■ WHAT TO PRODUCE
Establish how many lines in the material include the string "coordinates" and report it as a lone number.

*** Opening of DATASET RECORDS ***

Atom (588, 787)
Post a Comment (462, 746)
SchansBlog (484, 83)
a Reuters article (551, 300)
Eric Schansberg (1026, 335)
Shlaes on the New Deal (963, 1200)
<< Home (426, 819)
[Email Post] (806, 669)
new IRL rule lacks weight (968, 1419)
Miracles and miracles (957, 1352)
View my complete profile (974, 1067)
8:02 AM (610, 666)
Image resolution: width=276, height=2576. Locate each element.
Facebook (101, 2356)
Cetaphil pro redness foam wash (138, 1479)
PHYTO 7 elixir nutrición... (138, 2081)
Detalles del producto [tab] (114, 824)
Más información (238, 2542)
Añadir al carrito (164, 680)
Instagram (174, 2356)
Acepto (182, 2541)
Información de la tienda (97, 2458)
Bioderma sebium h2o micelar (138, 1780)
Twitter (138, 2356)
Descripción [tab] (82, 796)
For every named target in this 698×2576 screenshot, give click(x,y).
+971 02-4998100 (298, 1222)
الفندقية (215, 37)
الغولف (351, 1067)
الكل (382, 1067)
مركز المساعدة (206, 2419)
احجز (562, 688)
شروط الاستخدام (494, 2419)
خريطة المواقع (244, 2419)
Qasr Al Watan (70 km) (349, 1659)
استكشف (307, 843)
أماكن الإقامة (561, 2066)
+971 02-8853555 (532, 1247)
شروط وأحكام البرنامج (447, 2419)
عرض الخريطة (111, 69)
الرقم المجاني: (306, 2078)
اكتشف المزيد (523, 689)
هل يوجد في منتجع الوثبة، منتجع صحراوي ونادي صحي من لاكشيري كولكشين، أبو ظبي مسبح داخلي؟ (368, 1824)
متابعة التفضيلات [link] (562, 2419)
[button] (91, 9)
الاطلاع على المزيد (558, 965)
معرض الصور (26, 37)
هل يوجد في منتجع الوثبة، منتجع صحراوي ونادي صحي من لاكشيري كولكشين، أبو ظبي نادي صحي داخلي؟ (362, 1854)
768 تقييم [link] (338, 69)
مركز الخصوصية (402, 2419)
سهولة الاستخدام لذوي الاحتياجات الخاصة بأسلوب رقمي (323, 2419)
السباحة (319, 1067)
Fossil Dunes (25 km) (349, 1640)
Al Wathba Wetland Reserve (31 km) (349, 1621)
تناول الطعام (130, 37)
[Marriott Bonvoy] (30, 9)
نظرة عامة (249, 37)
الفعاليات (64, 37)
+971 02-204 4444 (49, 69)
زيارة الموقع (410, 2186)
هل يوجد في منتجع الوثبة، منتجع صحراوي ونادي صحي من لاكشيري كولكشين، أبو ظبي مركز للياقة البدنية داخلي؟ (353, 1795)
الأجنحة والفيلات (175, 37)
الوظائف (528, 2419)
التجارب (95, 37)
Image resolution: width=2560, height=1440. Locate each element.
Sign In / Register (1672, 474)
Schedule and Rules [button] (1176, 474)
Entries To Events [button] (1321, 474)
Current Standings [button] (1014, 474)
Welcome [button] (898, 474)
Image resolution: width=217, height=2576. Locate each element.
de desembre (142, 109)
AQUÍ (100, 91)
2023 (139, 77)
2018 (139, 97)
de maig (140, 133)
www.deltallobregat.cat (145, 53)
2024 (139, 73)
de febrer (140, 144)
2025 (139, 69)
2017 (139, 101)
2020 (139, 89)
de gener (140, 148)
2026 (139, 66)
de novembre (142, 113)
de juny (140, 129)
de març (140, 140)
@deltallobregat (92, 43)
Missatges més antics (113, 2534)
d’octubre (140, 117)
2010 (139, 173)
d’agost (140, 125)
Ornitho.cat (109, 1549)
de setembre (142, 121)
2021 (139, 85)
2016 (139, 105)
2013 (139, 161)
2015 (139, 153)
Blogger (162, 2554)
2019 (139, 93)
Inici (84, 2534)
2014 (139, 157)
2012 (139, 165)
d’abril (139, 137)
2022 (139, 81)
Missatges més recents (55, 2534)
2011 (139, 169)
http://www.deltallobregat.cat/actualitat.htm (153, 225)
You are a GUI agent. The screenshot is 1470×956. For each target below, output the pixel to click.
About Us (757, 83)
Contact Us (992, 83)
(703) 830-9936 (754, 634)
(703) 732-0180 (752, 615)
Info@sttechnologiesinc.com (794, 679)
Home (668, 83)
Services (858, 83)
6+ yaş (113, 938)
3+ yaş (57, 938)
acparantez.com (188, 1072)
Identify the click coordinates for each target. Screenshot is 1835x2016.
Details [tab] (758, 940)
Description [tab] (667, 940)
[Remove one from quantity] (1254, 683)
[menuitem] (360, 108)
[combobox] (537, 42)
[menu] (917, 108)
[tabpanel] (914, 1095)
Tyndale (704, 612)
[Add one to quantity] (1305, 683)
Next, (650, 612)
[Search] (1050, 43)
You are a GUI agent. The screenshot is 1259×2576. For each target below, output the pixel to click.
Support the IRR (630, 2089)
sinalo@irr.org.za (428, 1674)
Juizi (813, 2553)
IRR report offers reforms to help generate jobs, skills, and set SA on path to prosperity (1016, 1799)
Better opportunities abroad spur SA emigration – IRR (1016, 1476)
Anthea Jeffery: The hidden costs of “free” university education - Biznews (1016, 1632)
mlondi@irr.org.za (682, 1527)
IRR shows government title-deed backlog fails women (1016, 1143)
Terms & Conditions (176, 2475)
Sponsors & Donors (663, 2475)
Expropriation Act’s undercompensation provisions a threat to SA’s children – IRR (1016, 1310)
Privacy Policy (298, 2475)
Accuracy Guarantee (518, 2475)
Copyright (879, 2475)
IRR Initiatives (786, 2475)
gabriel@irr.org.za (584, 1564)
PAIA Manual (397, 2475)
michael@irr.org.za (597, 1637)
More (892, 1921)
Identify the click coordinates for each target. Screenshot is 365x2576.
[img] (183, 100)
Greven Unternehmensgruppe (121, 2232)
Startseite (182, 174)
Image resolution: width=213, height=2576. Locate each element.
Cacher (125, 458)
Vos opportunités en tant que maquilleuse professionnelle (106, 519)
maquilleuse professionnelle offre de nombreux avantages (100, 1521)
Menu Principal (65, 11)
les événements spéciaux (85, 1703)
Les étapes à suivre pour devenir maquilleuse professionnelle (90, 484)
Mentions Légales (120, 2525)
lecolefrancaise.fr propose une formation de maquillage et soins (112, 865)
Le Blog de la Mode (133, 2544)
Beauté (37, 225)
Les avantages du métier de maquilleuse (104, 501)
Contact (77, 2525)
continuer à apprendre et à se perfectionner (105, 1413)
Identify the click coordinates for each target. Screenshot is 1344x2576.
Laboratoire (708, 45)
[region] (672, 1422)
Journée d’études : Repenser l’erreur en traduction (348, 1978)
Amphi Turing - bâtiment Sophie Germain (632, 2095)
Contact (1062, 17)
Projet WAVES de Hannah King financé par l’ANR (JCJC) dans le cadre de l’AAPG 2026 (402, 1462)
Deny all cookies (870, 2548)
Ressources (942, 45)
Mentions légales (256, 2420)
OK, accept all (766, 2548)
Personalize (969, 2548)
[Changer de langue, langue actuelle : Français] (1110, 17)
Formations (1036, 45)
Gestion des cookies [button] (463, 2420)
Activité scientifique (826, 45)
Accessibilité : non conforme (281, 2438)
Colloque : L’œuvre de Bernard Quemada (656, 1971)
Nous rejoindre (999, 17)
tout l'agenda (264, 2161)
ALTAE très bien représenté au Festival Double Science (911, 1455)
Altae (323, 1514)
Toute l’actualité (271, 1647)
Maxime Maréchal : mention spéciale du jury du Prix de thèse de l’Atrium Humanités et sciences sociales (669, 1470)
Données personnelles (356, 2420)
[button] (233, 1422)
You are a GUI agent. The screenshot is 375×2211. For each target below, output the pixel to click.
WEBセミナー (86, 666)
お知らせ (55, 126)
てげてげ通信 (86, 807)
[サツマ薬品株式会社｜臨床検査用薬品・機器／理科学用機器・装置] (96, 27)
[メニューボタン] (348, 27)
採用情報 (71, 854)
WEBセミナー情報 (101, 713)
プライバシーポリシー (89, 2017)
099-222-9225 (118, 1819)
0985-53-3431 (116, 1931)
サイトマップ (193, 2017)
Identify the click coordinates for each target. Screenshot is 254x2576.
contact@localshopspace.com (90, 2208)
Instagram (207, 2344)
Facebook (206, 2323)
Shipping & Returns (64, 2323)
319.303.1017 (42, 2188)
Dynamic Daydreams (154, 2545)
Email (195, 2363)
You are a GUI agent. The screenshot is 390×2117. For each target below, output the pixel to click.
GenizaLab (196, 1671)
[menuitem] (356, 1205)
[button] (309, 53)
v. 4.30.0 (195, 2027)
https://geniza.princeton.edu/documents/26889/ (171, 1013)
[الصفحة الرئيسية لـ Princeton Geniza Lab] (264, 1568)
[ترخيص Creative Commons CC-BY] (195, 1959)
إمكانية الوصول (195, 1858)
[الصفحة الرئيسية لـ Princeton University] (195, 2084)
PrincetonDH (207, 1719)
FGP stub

*** Close of DATASET RECORDS ***

■ THE ANSWER
4